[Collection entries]
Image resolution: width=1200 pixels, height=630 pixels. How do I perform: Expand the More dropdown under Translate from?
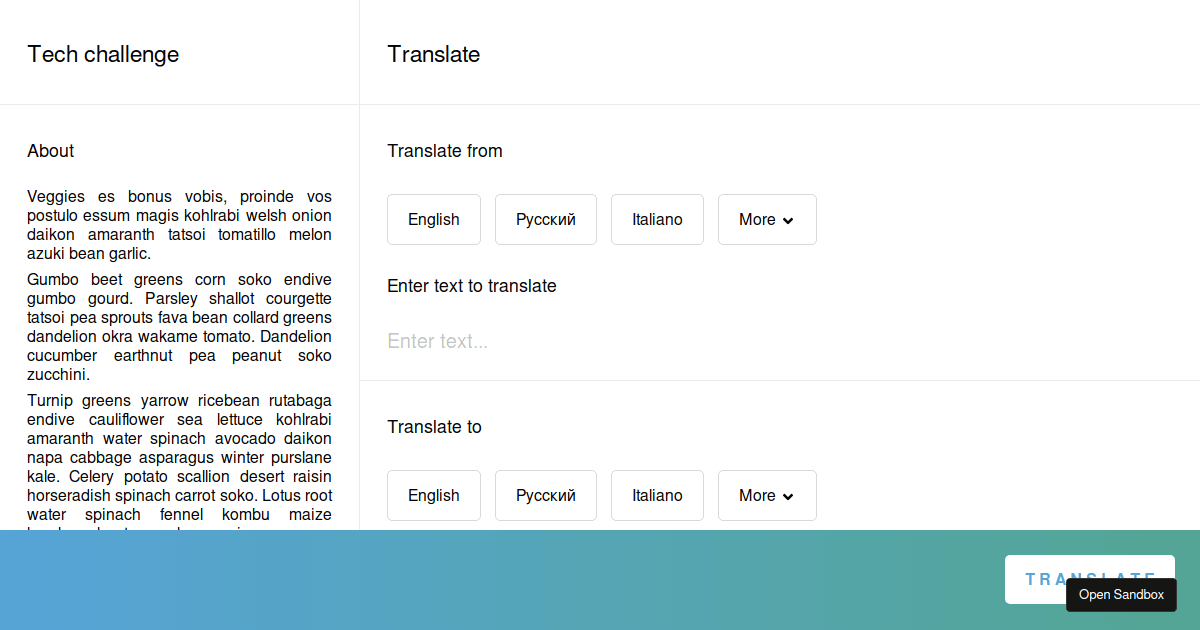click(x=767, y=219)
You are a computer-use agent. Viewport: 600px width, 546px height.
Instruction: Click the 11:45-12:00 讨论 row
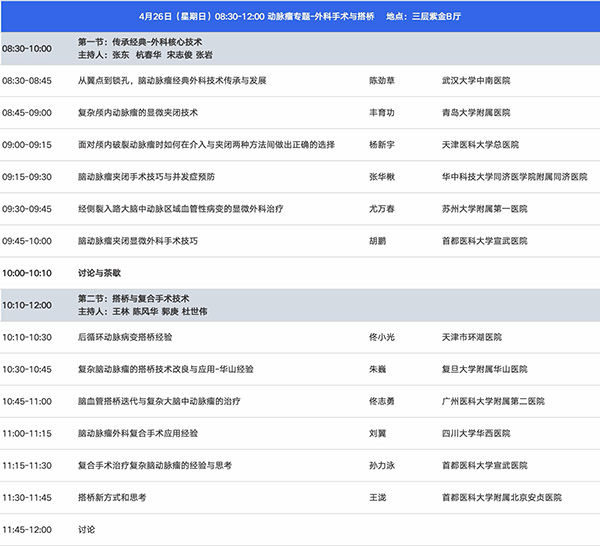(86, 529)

=== TASK DESCRIPTION ===
Could you write out exactly the lines running from the one with "You are a computer-use" through the last line of the data above, both ends kept, and omit any picture?

=== EXERCISE RESULT ===
You are a computer-use agent. Viewport: 600px width, 546px height.
Instruction: Click the 11:45-12:00 讨论 row
(86, 529)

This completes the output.